━━━━━ MATERIAL PROVIDED

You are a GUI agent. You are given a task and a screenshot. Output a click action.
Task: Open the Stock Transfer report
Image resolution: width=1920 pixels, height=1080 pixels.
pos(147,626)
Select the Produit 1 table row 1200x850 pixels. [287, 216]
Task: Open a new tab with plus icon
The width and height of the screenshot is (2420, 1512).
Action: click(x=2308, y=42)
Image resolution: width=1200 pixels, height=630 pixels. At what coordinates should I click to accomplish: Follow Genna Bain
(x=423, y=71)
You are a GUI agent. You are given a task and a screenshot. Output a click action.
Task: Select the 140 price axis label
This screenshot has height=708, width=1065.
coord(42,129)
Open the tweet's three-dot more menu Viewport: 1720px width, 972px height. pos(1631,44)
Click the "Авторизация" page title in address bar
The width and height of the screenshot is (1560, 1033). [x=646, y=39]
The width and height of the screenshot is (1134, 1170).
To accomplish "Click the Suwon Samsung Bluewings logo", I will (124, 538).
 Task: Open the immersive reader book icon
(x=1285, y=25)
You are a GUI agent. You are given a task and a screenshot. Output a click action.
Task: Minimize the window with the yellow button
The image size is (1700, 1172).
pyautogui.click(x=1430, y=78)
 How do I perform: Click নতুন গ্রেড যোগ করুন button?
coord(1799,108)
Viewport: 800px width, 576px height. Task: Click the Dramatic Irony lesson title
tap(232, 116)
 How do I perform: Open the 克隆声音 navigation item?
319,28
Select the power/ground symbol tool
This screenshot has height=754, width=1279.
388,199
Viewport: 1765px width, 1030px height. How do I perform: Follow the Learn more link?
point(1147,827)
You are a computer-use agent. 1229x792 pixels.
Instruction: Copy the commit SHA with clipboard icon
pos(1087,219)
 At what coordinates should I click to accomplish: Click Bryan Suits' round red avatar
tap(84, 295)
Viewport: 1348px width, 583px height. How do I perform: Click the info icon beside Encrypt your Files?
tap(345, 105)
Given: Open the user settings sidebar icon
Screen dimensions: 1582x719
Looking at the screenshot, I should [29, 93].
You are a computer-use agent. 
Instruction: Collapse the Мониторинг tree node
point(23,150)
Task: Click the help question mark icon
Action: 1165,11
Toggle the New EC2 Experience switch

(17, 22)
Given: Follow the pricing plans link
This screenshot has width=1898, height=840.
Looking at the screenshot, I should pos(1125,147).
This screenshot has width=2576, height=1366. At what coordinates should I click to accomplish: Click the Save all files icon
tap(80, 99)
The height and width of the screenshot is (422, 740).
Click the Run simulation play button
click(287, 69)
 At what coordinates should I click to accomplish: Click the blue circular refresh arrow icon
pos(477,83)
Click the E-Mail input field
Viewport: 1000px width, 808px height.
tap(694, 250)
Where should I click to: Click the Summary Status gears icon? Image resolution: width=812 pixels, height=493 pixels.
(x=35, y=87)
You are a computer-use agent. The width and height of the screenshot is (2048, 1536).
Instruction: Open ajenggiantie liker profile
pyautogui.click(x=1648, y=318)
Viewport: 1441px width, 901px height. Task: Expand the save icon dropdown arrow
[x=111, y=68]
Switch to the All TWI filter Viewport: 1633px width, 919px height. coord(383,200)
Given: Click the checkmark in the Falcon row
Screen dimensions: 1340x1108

━━━━━━━━━━

- EXERCISE GOAL: Change every "computer-use agent" in the lines above to "desktop agent" and keep the rest of the lines the same.

- ANSWER TO THIS TASK:
You are a GUI agent. You are given a task and a screenshot. Output a click action.
Task: Open the Stock Transfer report
Image resolution: width=1920 pixels, height=1080 pixels.
pos(147,626)
Select the Produit 1 table row 1200x850 pixels. [287, 216]
Task: Open a new tab with plus icon
The width and height of the screenshot is (2420, 1512).
Action: click(x=2308, y=42)
Image resolution: width=1200 pixels, height=630 pixels. At what coordinates should I click to accomplish: Follow Genna Bain
(x=423, y=71)
You are a GUI agent. You are given a task and a screenshot. Output a click action.
Task: Select the 140 price axis label
This screenshot has height=708, width=1065.
coord(42,129)
Open the tweet's three-dot more menu Viewport: 1720px width, 972px height. pos(1631,44)
Click the "Авторизация" page title in address bar
The width and height of the screenshot is (1560, 1033). [x=646, y=39]
The width and height of the screenshot is (1134, 1170).
To accomplish "Click the Suwon Samsung Bluewings logo", I will (124, 538).
 Task: Open the immersive reader book icon
(x=1285, y=25)
You are a GUI agent. You are given a task and a screenshot. Output a click action.
Task: Minimize the window with the yellow button
The image size is (1700, 1172).
pyautogui.click(x=1430, y=78)
 How do I perform: Click নতুন গ্রেড যোগ করুন button?
coord(1799,108)
Viewport: 800px width, 576px height. Task: Click the Dramatic Irony lesson title
tap(232, 116)
 How do I perform: Open the 克隆声音 navigation item?
319,28
Select the power/ground symbol tool
This screenshot has height=754, width=1279.
388,199
Viewport: 1765px width, 1030px height. How do I perform: Follow the Learn more link?
point(1147,827)
You are a desktop agent. 1229x792 pixels.
Instruction: Copy the commit SHA with clipboard icon
pos(1087,219)
 At what coordinates should I click to accomplish: Click Bryan Suits' round red avatar
tap(84, 295)
Viewport: 1348px width, 583px height. How do I perform: Click the info icon beside Encrypt your Files?
tap(345, 105)
Given: Open the user settings sidebar icon
Screen dimensions: 1582x719
Looking at the screenshot, I should [29, 93].
You are a desktop agent. 
Instruction: Collapse the Мониторинг tree node
point(23,150)
Task: Click the help question mark icon
Action: 1165,11
Toggle the New EC2 Experience switch

(17, 22)
Given: Follow the pricing plans link
This screenshot has width=1898, height=840.
Looking at the screenshot, I should pos(1125,147).
This screenshot has width=2576, height=1366. At what coordinates should I click to accomplish: Click the Save all files icon
tap(80, 99)
The height and width of the screenshot is (422, 740).
Click the Run simulation play button
click(287, 69)
 At what coordinates should I click to accomplish: Click the blue circular refresh arrow icon
pos(477,83)
Click the E-Mail input field
Viewport: 1000px width, 808px height.
tap(694, 250)
Where should I click to: Click the Summary Status gears icon? Image resolution: width=812 pixels, height=493 pixels.
(x=35, y=87)
You are a desktop agent. The width and height of the screenshot is (2048, 1536).
Instruction: Open ajenggiantie liker profile
pyautogui.click(x=1648, y=318)
Viewport: 1441px width, 901px height. Task: Expand the save icon dropdown arrow
[x=111, y=68]
Switch to the All TWI filter Viewport: 1633px width, 919px height. coord(383,200)
Given: Click the checkmark in the Falcon row
Screen dimensions: 1340x1108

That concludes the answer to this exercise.